The common denominator among them was that they had all been informants for a work of participatory research conducted by Ekawati Liu, a PhD candidate from Deakin University in Australia, into the livelihood choices of Indonesian villagers with disabilities. In Indonesia, they often refer themselves to as difabel, derived from the English term differently-abled.

The performance and the follow-up discussion in Sleman was the culmination of a project organized by the Peduli Program, with a five-day workshop held at the office of the Sasana Integrasi dan Advokasi Difabel (SIGAB) or Institute for Integration and Advocacy of the Difabled, an NGO established in 2003 to defend and fight for the rights of the difabled throughout Indonesia and to ensure their full integration into society.

The workshop was facilitated by Joned Suryatmoko — a theater director, playwright, community facilitator and researcher — whose role was to manage the logistics of the process and to establish a framework by which the participants could explore and express their experiences while allowing participants the autonomy to shape their own performance.

The performance comprised two acts. The first involved villagers with hearing impairments describing their difficulties in accessing effective hearing aids and other assistive equipment. They described to the audience how this affected their ability to participate in their local community. The second act portrayed the story of a young man raising chickens who needed a loan to expand his business.

When the financial institution’s field officers visited him to inspect his business, they learned he was blind. Without ever referring to his disability, they found various barely plausible excuses to refuse the loan. The young man’s story had no resolution, leaving the audience to engage in a lively discussion to determine how society could better support people with disabilities.

In order for the participants to be able to produce a story that reflected their aspirations and concerns as a group, they first had to become aware of their shared interests and common concerns. This was not always obvious, as each group member had developed their own means for dealing with their own life.

For example, while the fiercely independent 70-year old Mbah (grandfather) Muji had previously participated in village-level disabled people’s groups, he barely seemed to accept that the label “disabled” applied to him. Sure, he was completely blind, but he was an active professional musician, he was able to climb trees to harvest coconuts, and he had worked as a masseur. He felt he was able to support himself without assistance.

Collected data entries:

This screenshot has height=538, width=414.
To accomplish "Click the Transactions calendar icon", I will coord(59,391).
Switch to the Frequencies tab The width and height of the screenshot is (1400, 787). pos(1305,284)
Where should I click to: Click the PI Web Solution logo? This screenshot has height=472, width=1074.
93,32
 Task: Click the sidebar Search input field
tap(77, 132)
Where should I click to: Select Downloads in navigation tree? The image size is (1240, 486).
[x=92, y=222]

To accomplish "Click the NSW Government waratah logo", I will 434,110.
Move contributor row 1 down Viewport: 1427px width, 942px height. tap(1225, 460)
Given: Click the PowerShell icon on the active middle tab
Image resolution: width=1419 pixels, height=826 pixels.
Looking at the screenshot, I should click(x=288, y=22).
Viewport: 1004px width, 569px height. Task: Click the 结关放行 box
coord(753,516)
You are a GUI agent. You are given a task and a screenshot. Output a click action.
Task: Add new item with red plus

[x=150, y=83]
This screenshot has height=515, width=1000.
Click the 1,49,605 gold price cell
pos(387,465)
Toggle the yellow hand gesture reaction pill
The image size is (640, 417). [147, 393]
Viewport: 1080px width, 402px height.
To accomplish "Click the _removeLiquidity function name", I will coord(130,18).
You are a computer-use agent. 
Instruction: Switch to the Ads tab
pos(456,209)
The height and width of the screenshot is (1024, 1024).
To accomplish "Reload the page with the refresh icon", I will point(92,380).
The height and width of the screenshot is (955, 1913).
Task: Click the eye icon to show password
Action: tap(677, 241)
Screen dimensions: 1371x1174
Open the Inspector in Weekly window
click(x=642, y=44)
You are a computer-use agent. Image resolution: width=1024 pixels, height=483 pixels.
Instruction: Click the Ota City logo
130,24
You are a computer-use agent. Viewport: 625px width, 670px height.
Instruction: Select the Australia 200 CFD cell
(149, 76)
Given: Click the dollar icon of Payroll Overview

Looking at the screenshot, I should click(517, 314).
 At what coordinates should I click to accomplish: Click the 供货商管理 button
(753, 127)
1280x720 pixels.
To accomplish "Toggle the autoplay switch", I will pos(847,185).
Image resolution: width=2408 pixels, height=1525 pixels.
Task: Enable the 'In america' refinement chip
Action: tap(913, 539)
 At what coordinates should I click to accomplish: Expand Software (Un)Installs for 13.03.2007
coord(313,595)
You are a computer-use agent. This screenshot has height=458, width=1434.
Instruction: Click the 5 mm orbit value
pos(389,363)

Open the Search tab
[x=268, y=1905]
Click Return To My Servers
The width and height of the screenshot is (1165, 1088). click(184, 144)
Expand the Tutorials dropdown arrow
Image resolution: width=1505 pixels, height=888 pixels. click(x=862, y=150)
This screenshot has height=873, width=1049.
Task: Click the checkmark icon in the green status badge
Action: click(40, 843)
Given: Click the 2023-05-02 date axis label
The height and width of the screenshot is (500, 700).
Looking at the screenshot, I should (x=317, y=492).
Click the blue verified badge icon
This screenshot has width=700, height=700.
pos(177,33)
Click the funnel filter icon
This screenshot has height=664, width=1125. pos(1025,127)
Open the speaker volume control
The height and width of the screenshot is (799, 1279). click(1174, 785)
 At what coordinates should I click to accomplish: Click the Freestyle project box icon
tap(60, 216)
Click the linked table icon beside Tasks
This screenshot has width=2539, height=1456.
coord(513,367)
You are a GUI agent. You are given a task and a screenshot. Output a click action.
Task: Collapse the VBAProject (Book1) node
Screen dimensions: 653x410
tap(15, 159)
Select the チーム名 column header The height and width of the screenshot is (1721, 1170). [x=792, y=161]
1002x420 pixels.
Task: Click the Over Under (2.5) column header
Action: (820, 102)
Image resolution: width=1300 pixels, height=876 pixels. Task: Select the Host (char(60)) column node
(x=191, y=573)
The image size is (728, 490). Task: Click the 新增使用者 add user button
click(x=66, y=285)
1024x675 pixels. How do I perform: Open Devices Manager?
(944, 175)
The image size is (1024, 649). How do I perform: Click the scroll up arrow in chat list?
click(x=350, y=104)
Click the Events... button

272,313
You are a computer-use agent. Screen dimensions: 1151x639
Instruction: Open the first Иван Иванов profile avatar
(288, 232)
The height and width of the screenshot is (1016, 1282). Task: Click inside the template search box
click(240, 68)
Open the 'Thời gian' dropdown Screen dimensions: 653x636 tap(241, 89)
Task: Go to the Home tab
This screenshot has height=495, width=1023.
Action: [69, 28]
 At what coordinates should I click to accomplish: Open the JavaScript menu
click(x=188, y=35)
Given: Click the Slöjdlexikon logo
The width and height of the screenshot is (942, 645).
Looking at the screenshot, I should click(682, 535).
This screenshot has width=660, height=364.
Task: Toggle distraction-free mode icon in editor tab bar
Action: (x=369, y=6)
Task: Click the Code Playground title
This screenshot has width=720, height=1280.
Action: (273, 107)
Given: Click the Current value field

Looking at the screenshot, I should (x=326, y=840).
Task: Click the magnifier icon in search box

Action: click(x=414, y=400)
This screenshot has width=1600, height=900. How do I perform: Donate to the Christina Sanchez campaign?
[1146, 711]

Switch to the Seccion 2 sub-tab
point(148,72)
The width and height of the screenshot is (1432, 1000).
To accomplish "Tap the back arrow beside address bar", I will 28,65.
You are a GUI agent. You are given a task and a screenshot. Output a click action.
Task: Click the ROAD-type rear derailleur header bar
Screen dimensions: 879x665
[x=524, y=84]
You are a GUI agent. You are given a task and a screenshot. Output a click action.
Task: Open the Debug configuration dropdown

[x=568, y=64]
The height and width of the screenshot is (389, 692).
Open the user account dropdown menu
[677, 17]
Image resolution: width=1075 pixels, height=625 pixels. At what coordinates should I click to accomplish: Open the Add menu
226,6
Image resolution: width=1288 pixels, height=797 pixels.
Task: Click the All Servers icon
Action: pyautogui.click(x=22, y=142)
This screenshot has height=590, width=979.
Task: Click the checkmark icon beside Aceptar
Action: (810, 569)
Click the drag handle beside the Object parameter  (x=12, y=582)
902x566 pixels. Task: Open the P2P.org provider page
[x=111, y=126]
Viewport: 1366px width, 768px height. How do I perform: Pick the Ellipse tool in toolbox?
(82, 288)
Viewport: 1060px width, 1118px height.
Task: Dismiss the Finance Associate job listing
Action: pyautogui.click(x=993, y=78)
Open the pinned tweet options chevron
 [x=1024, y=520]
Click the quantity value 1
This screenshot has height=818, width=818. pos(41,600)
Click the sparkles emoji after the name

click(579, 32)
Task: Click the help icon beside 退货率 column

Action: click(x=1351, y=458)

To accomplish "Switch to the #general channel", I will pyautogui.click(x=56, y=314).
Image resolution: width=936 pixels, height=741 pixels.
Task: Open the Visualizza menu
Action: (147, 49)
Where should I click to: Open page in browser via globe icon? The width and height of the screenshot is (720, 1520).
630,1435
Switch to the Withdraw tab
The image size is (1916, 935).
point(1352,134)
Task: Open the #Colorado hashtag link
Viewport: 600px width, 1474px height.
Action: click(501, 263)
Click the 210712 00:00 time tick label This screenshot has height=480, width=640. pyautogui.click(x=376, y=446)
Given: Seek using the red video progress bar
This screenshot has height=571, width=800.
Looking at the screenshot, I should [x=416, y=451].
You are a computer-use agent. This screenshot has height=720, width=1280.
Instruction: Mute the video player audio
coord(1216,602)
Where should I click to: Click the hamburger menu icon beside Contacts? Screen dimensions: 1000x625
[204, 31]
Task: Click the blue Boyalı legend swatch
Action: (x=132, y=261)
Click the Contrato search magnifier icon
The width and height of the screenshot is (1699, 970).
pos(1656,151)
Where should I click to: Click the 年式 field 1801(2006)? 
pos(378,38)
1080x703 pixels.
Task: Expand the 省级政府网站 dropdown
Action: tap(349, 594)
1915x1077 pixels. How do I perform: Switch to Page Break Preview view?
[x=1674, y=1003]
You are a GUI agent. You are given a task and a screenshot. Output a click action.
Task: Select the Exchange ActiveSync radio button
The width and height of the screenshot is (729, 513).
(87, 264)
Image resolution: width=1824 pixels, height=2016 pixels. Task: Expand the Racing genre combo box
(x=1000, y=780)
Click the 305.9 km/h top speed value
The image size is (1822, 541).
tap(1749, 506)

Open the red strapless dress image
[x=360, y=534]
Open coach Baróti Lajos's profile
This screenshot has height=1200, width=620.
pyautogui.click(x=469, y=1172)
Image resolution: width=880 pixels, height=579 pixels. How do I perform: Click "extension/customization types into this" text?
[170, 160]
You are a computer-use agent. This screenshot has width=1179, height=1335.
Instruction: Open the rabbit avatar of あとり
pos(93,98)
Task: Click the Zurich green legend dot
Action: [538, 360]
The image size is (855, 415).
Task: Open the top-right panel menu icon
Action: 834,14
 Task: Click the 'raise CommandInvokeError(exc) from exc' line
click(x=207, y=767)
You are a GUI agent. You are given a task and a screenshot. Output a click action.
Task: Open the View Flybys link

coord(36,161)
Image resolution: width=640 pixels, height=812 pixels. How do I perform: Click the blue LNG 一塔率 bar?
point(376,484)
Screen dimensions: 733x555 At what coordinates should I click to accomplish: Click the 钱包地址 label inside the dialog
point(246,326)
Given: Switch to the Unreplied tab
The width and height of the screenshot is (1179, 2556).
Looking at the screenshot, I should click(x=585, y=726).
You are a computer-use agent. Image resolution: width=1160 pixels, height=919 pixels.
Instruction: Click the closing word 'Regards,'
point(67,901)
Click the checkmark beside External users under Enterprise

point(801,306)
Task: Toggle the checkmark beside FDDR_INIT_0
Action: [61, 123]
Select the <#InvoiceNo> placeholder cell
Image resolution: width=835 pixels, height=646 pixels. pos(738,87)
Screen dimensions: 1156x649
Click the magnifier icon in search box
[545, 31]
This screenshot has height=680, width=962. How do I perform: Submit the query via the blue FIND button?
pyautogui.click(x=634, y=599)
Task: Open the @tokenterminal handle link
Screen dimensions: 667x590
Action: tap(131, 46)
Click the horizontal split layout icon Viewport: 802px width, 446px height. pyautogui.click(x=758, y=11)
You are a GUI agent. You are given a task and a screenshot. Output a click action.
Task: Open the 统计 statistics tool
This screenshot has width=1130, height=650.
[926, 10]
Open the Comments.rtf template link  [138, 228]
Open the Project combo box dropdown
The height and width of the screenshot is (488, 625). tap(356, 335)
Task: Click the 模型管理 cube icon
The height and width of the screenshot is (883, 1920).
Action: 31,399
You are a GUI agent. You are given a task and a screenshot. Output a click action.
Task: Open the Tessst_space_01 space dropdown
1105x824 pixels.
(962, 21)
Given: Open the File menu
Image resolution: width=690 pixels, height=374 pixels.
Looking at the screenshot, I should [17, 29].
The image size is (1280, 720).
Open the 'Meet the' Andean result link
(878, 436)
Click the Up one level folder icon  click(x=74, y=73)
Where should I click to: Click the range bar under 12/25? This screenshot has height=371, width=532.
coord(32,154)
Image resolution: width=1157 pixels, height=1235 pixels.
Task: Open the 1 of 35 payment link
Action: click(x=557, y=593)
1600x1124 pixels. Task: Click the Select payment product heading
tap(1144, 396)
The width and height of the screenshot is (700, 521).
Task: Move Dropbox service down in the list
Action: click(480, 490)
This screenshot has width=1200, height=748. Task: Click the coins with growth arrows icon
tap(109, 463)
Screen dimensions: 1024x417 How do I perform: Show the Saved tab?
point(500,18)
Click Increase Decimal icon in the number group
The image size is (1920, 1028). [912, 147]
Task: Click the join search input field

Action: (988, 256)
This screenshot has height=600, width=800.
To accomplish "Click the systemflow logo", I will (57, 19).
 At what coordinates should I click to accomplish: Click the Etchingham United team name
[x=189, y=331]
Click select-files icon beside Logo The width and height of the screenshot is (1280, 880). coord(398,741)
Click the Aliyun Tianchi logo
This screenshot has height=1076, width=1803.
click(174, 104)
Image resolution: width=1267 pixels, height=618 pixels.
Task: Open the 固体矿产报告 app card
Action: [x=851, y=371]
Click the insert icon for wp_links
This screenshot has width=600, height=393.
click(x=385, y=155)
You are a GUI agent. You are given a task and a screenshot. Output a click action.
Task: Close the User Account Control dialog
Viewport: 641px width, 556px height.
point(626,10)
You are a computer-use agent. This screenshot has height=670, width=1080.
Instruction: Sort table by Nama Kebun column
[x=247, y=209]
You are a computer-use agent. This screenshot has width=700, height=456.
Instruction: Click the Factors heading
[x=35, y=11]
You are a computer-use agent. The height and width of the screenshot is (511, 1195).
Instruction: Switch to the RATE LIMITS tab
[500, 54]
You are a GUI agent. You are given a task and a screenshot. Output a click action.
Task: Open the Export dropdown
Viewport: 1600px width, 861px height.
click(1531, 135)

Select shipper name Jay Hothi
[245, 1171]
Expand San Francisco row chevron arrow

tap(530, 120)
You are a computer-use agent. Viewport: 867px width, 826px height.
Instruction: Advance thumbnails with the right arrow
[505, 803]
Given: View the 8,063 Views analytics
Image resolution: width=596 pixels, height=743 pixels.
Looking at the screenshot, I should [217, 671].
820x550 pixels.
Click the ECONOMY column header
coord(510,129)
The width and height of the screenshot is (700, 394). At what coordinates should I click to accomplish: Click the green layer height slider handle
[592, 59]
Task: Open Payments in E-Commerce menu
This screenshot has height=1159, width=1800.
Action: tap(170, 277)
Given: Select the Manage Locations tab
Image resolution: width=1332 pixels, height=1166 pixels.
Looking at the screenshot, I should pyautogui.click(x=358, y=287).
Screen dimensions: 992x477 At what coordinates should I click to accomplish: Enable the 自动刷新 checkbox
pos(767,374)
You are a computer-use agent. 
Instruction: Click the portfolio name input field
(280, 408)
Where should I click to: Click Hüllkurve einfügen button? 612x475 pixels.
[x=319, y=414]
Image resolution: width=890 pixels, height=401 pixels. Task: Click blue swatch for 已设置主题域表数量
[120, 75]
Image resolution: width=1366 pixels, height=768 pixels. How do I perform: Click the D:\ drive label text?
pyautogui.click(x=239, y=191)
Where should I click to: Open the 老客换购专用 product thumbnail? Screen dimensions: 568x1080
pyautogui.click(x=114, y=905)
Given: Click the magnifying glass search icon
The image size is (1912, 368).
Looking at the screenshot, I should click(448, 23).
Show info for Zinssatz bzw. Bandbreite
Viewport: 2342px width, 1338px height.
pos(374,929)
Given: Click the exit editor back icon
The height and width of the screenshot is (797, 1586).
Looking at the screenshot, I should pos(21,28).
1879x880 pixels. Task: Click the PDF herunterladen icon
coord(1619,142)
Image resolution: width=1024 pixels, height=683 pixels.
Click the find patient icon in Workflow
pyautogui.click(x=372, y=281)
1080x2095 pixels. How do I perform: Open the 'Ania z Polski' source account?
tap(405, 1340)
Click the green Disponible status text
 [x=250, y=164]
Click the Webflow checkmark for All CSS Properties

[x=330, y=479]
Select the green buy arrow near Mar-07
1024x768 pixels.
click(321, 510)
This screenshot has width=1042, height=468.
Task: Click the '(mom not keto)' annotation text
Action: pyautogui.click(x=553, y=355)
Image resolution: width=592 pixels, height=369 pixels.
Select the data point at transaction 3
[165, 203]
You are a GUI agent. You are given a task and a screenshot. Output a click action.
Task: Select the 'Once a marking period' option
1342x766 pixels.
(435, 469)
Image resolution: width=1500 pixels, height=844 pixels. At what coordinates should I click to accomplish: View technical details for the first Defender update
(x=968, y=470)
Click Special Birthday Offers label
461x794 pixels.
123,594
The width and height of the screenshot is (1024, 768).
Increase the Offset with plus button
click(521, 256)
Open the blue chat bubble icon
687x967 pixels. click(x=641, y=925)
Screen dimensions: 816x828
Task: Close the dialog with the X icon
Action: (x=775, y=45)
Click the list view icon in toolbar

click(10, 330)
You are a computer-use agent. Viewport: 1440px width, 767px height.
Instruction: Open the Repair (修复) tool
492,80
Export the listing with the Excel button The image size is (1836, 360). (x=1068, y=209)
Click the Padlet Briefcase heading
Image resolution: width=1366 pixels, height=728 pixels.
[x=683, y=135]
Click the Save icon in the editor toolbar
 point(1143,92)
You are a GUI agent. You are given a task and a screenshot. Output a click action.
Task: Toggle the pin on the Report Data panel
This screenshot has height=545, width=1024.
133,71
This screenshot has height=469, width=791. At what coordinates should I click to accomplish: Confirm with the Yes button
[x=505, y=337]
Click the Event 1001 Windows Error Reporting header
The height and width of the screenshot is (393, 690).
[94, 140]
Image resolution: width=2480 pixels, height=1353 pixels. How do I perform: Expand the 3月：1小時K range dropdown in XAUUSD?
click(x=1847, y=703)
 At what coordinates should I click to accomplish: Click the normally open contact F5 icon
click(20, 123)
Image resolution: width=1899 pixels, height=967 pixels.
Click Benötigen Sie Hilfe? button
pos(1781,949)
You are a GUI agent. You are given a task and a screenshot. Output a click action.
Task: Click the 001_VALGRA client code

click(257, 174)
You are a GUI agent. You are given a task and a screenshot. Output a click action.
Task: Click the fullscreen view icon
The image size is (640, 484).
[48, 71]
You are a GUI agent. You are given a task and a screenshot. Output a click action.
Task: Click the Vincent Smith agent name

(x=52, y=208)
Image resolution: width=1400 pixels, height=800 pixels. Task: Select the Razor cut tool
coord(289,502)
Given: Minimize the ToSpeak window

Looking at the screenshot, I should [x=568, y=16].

TASK PROMPT: According to the text about the Sleman performance, in what year was SIGAB established? The lines were taken from a separate source.

SOLUTION TO THE PROBLEM: 2003